Google and foursquare shared a panel at the GPS-Wireless conference, an interesting pairing given foursquare’s recent announcement that it is betting on the future of open source map data. New API pricing of Google Maps has a number of solution providers shopping for mapping alternatives. Google says that only the top .35 percent of Google map users is affected by the pricing (under 25,000 map views a day are still free). foursquare was among them, and re-launched its web maps using MapBox based on OpenStreetMap data. “These maps are adequate,” said Holger Luedorf of foursquare. “This helps the open street community and it felt like it was right thing to do. Google is very good and we will continue to use their products elsewhere.”
Interesting tidbits. Heard at the “O’Reilly Where” and “GPS-Wireless” conferences this month:
“People will pay for apps for family and safety. There is real monetization in this realm. When was the last time that people put an alarm on their house and paid for it with ads?”
“I see nothing to augmented reality. I don’t think it will go anywhere. It feels like I’m looking through a toy camera viewer.”
“Any location technology that has tried to compete against GPS has failed. They are useful but can’t compete head on against GPS. They now have a second life as a technology that supplements core location, which is GPS.”
“Consumers are willing to share location if you can give them something in exchange of value. Not every company does that.”
What’s happening to the vehicle aftermarket? It used to be that the vehicle aftermarket would lead innovation and benefited from a significant time-to-market advantage. The traditional aftermarket is currently struggling to find its special niche. The world has changed and the aftermarket is having a tough time rivaling connected vehicles. In the past, the aftermarket also offered consumers more value, but OEMS have gotten lighter on their feet. The aftermarket is now the consumer market, such as smartphones.

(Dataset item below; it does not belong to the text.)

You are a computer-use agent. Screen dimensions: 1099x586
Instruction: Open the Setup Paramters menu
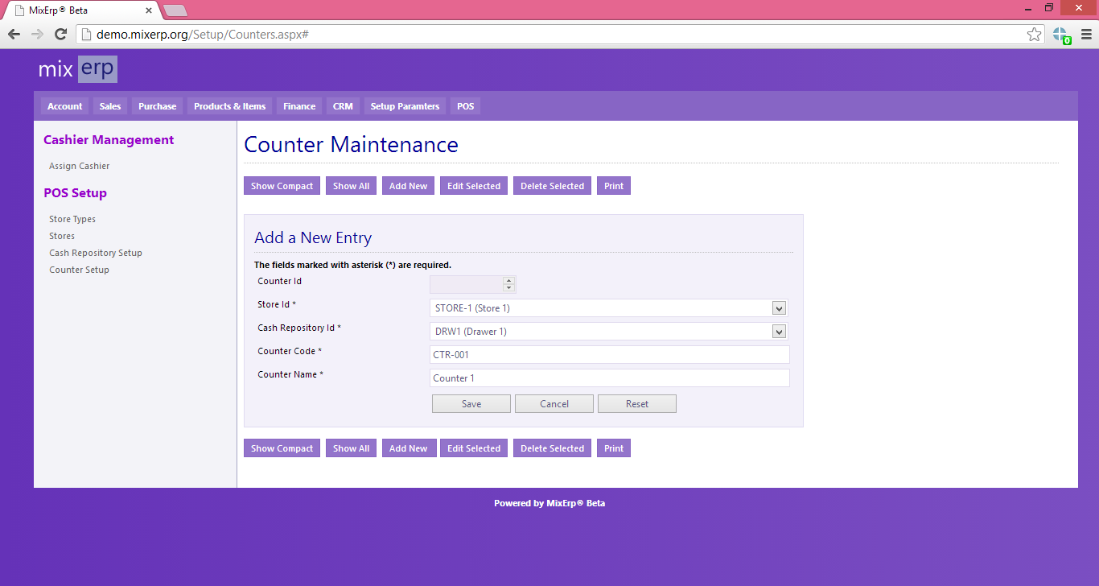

Who will capture the indoor location frontier? Companies are lining up to get a shot at the indoor location market. Companies like Meridian, Google, aisle411, Point Inside, and Micello, and many others, have found their own niches. Meridian has staked out a niche for indoor navigation and mapping that is managed by the customer. “We aim to be the WordPress of indoor location,” says Jeff Hardison of Meridian. Meridian uses Wi-Fi when available and provides interactive mapping and navigation for various types of indoor venues including the American Museum of Natural History. For retail, the system can be tied into inventory systems to pinpoint items on shelves. One store has added advertisements for books on the indoor navigation system and reports 33 percent of users are clicking on the ads.
Search rules location-based mobile ads. Locally targeted ads that accompany mobile search results are much more potent than locally targeted display ads. xAd, a mobile local ad network, reports significantly greater click-through rates for targeted local search (7 percent) compared to targeted local display ads ( 0.6 percent). Clicks alone don’t fully satisfy advertisers who want to see measured outcome. xAd self-reports secondary action rates of targeted local search ads of 37 percent and targeted local display ads of only five percent. Secondary actions include calls and requests for driving directions.
It’s a race. Local and nationally targeted mobile advertising is currently neck and neck. This year, mobile local ad revenues have caught up with nationally targeted mobile ads, for a combined $2.7 billion in revenue, says BIA/Kelsey Group. This is an increase from last year, in which local ads were estimated to be 45 percent of total mobile ad revenues. According to projections by BIA/Kelsey Group, local mobile ads will exceed national ads in 2016 and total $5 billion of the estimated $7.7 billion in mobile ad revenues.
Not everyone is convinced. “The financials for mobile advertising aren’t there for us. We won’t do it until our customers are asking for it,” says Bryan Trussel of Glympse at the GPS-Wireless show. “We tried it and got advertisements for toe fungus and Playtex on our screen. It wasn’t worth it. We don’t want generic banner ads. We’ll wait.”